*** Opening Extracted data ***

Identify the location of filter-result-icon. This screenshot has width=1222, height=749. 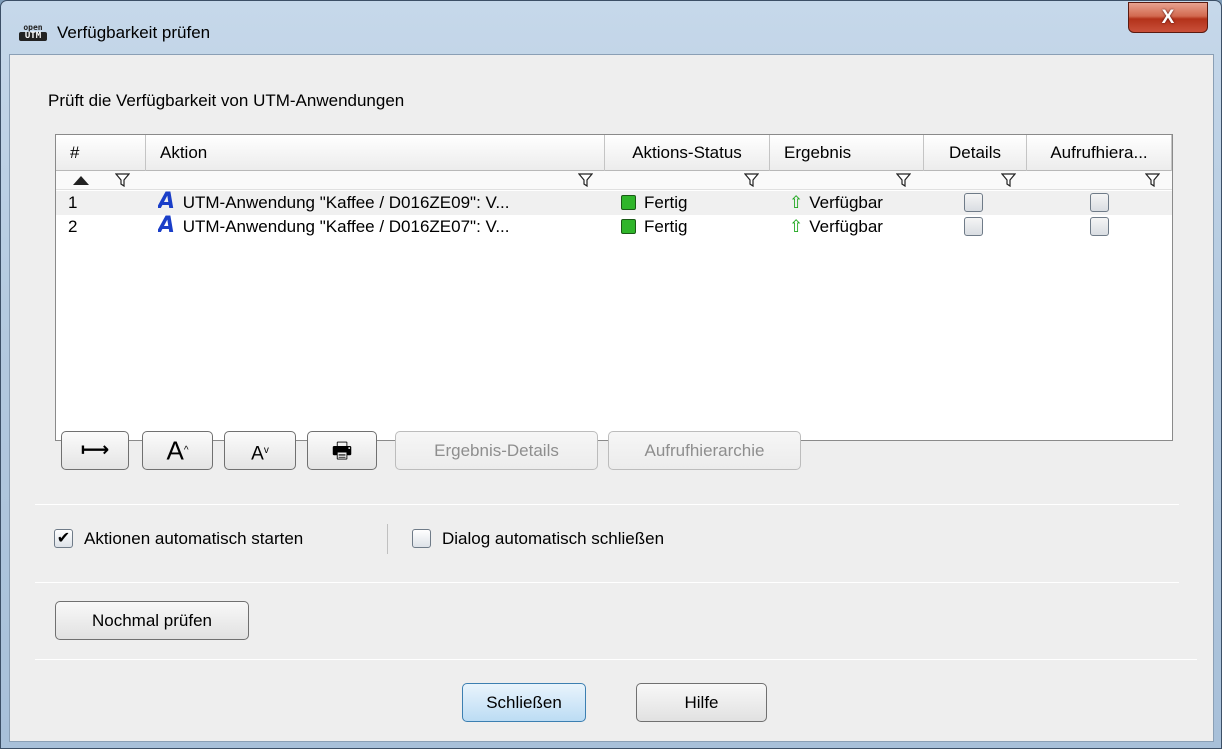
(904, 180).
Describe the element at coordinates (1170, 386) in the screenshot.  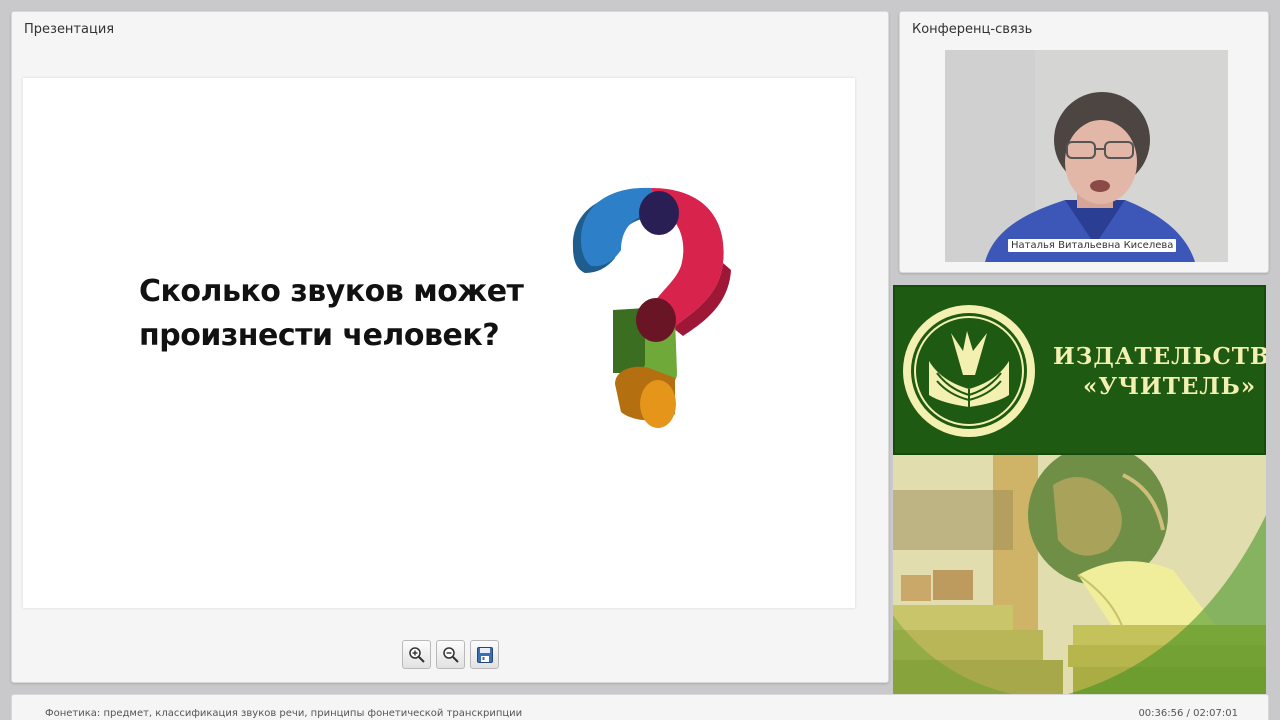
I see `publisher-name-line2: «УЧИТЕЛЬ»` at that location.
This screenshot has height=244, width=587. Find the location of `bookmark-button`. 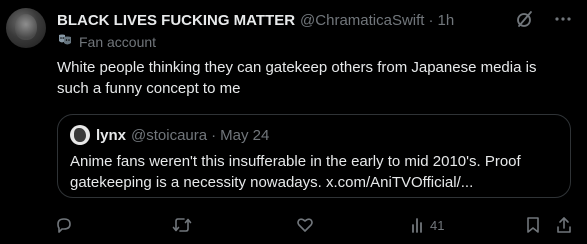

bookmark-button is located at coordinates (533, 225).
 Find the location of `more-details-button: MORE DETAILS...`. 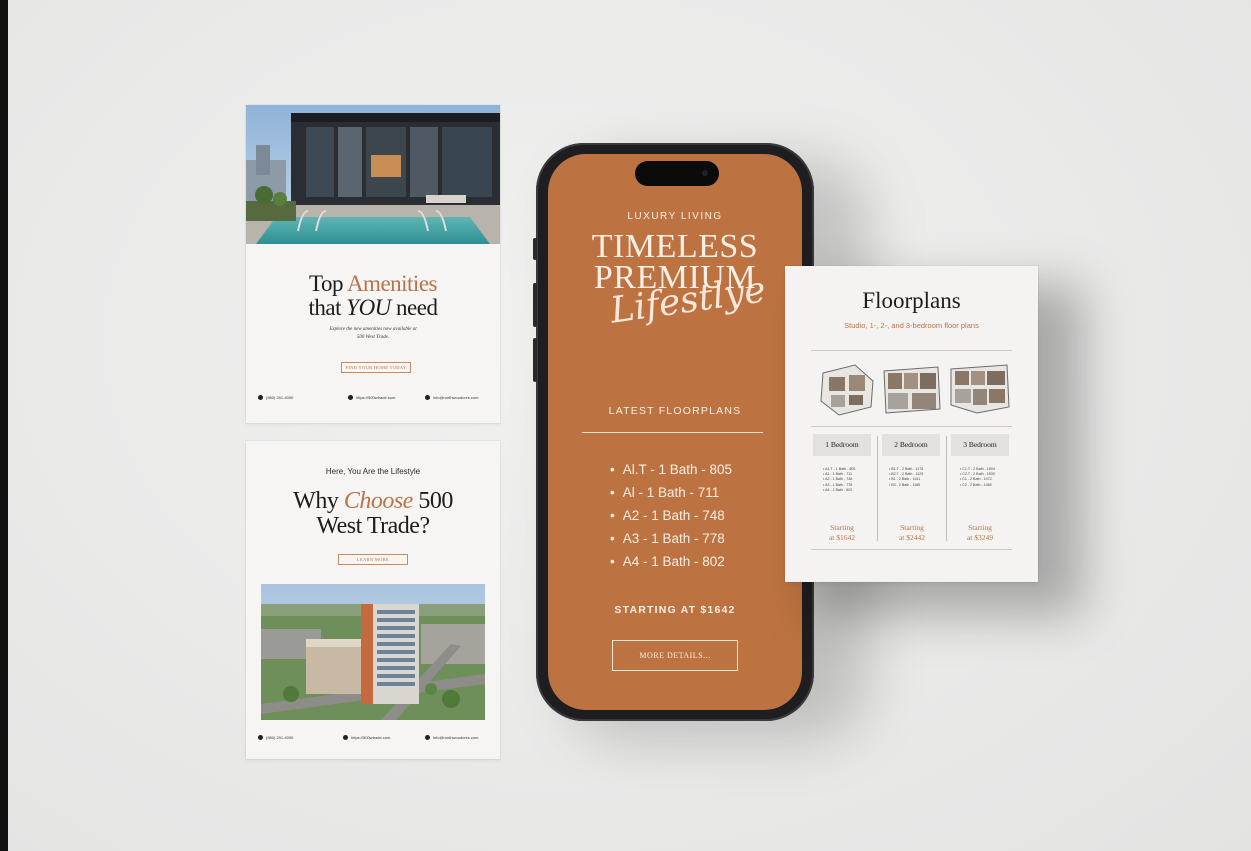

more-details-button: MORE DETAILS... is located at coordinates (675, 656).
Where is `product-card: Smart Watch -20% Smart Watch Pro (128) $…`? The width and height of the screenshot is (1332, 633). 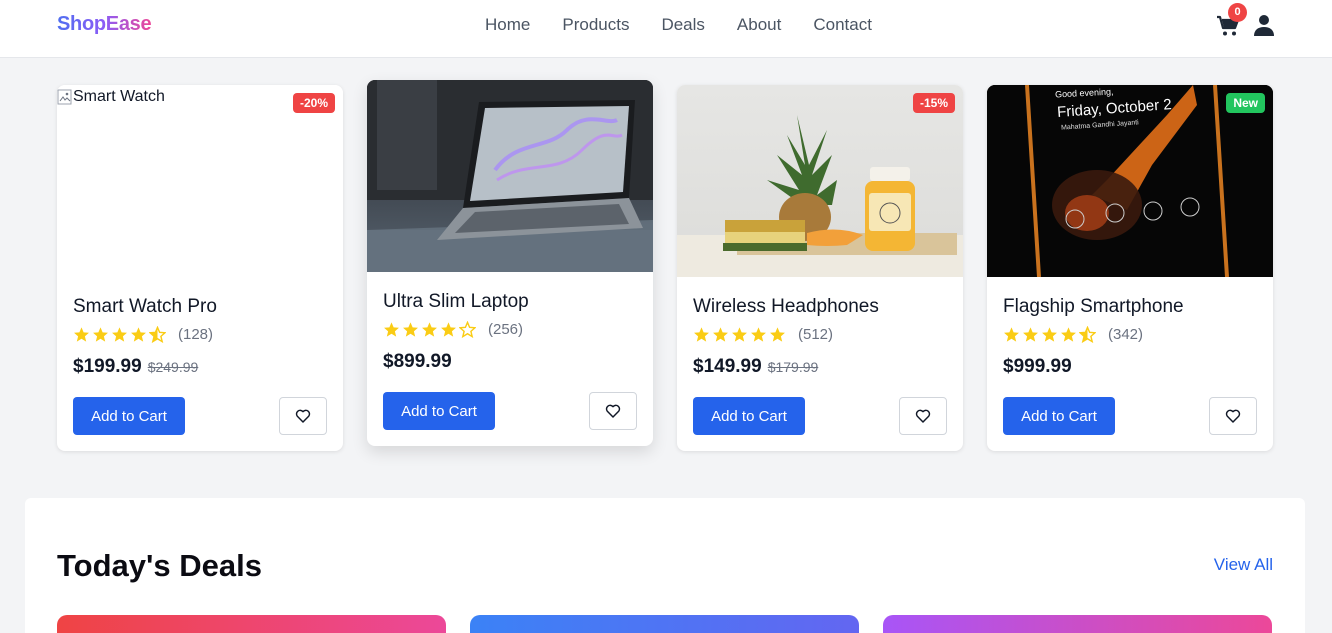
product-card: Smart Watch -20% Smart Watch Pro (128) $… is located at coordinates (200, 268).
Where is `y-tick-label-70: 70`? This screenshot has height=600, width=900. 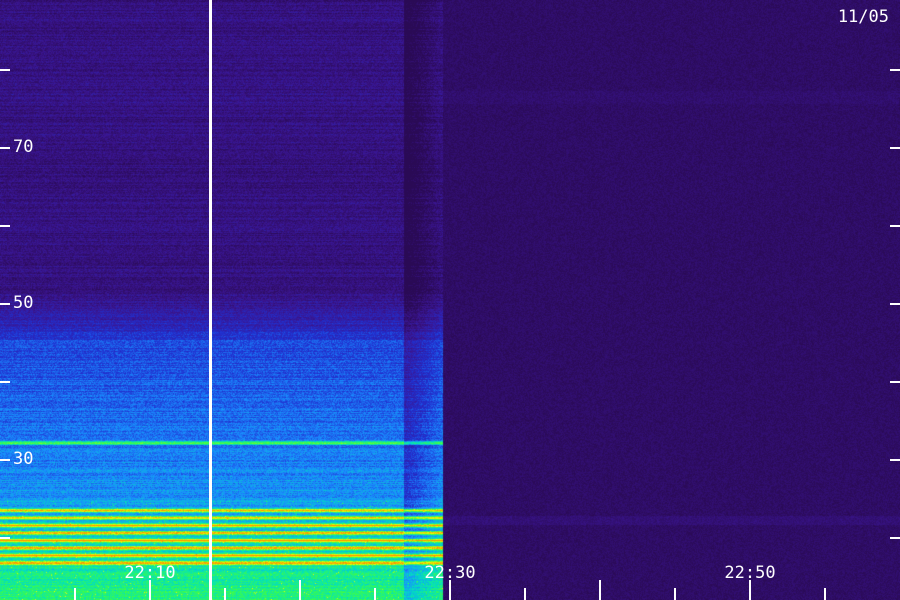
y-tick-label-70: 70 is located at coordinates (23, 147).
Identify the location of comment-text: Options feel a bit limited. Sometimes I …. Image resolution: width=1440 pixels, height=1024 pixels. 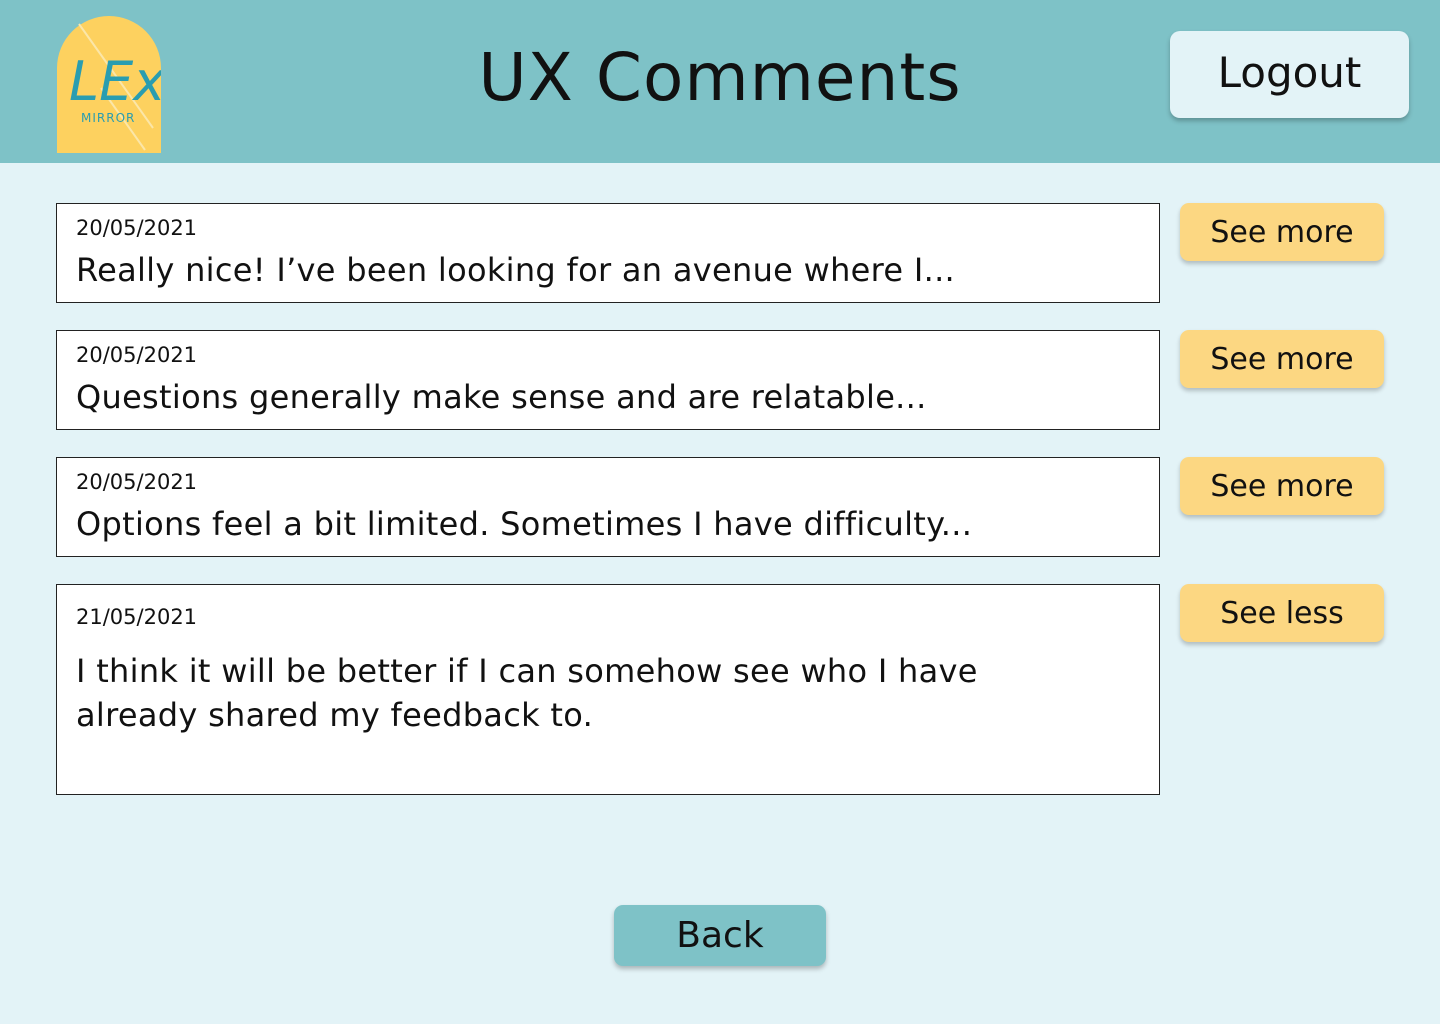
(524, 524).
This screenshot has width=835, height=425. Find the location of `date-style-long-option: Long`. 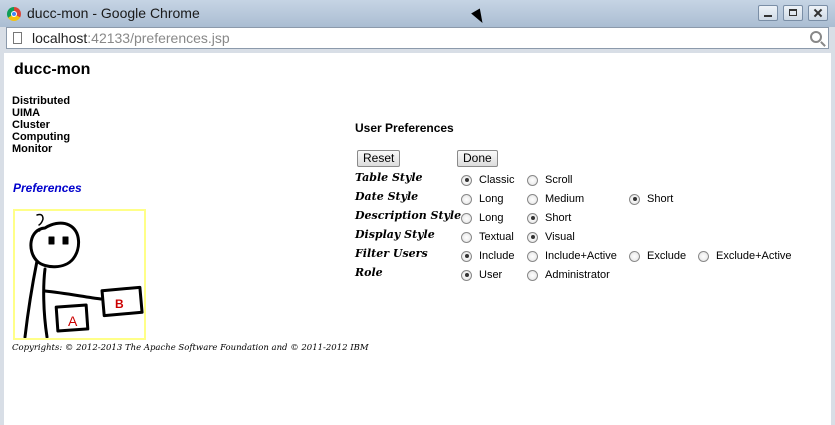

date-style-long-option: Long is located at coordinates (482, 199).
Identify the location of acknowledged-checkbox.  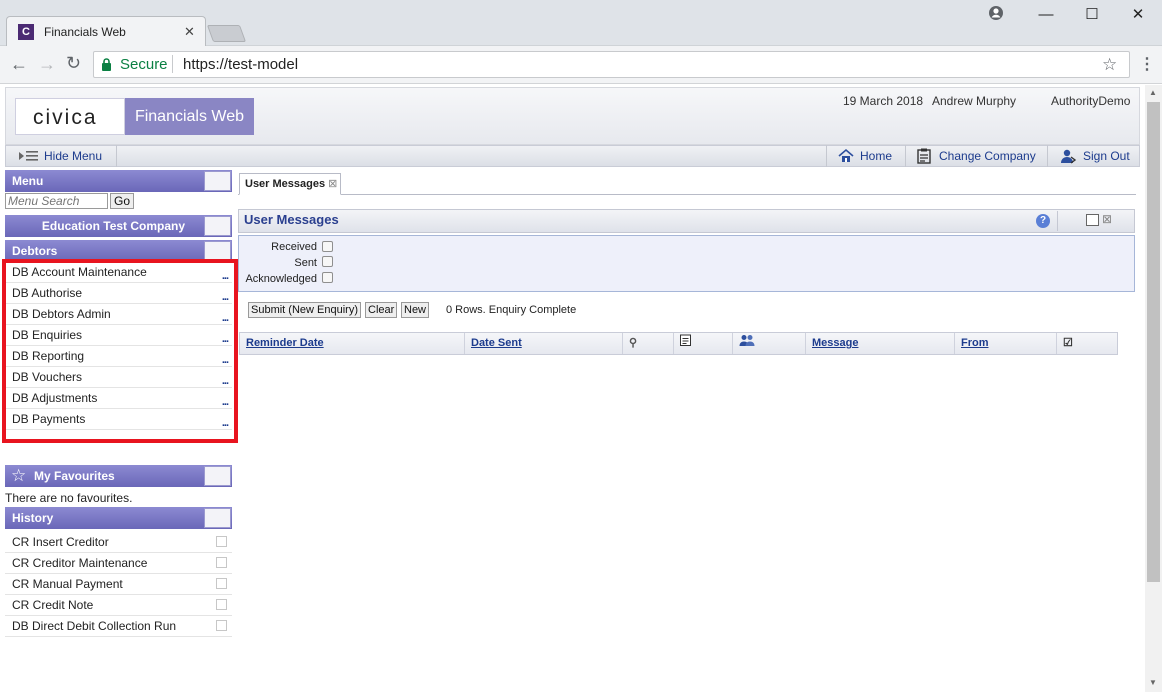
(328, 278).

*** Closing Extracted data ***

• **Assignment**: Reproduce each of the records above word for word, from the first to the last, and leave out the pictures.

• **Result of the task**:
Identify the location of filter-result-icon. This screenshot has width=1222, height=749. 
(904, 180).
Describe the element at coordinates (1170, 386) in the screenshot.  
I see `publisher-name-line2: «УЧИТЕЛЬ»` at that location.
This screenshot has height=244, width=587. Find the location of `bookmark-button`. 

bookmark-button is located at coordinates (533, 225).
 Find the location of `more-details-button: MORE DETAILS...`. 

more-details-button: MORE DETAILS... is located at coordinates (675, 656).
Where is `product-card: Smart Watch -20% Smart Watch Pro (128) $…`? The width and height of the screenshot is (1332, 633). 
product-card: Smart Watch -20% Smart Watch Pro (128) $… is located at coordinates (200, 268).
Where is `y-tick-label-70: 70`? This screenshot has height=600, width=900. 
y-tick-label-70: 70 is located at coordinates (23, 147).
Identify the location of comment-text: Options feel a bit limited. Sometimes I …. Image resolution: width=1440 pixels, height=1024 pixels. 
(524, 524).
This screenshot has width=835, height=425. Find the location of `date-style-long-option: Long`. 

date-style-long-option: Long is located at coordinates (482, 199).
Identify the location of acknowledged-checkbox.  
(328, 278).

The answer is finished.